Do this >> Copy out every line below that contains the string "agent", treating uppercase and lowercase as different.

==================================================

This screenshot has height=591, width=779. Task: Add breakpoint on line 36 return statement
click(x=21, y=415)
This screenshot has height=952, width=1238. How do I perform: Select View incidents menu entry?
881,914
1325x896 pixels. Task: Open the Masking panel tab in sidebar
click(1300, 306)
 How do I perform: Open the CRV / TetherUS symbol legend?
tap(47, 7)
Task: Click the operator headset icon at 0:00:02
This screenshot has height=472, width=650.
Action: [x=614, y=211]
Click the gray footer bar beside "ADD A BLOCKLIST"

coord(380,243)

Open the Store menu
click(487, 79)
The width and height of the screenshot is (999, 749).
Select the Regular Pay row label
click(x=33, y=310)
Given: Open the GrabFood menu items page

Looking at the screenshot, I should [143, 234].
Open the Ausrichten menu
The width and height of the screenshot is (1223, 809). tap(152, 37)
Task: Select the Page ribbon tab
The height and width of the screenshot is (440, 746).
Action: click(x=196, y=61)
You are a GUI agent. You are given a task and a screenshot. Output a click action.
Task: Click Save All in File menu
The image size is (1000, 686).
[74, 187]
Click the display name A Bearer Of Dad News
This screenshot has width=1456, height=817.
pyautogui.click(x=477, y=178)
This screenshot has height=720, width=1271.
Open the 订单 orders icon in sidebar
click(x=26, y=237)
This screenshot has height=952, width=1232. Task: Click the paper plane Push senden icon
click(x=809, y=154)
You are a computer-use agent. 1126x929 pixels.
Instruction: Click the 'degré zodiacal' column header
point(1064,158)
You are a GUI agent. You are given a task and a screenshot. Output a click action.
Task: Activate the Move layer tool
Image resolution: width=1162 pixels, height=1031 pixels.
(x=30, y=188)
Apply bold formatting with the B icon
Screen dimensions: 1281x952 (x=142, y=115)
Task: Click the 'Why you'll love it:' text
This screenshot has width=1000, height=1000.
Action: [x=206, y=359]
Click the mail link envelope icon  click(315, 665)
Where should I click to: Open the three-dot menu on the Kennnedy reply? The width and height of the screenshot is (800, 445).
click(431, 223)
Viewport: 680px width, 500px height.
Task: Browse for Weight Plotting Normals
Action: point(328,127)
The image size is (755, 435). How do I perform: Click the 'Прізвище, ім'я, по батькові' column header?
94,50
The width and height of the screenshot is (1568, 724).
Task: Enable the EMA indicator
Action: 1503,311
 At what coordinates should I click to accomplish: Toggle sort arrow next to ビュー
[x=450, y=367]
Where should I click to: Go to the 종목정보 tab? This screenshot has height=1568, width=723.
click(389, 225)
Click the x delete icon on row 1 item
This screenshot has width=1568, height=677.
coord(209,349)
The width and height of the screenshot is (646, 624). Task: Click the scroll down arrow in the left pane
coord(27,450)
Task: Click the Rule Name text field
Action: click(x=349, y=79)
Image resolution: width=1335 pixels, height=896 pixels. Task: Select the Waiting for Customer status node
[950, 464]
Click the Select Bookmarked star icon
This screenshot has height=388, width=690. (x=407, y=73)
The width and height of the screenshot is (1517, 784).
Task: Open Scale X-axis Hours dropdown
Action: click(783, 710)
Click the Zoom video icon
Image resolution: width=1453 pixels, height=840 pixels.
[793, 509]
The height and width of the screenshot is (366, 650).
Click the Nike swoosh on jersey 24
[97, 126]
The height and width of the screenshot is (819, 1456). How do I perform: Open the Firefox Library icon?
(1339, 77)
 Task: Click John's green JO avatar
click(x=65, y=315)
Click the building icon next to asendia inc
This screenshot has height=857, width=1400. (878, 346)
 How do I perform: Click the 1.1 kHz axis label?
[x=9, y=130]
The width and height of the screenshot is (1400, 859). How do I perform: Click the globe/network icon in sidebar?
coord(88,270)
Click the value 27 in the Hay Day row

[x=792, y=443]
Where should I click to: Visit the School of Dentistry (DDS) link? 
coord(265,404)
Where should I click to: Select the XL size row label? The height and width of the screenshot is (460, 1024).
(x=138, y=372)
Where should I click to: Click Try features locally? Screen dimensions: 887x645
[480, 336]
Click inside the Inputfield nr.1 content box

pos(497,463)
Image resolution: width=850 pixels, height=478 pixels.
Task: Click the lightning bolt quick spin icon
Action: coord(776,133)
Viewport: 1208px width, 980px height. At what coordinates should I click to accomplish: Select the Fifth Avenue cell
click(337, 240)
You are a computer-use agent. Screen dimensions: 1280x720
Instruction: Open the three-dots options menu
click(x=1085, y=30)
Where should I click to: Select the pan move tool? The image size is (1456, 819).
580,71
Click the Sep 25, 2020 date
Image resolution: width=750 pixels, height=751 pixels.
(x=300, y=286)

==================================================

Expected answer >>
You are a GUI agent. You are given a task and a screenshot. Output a click action.
You are a computer-use agent. 1126x929 pixels.
You are a GUI agent. You are given a task and a screenshot. Output a click action.
You are a computer-use agent. Screen dimensions: 1280x720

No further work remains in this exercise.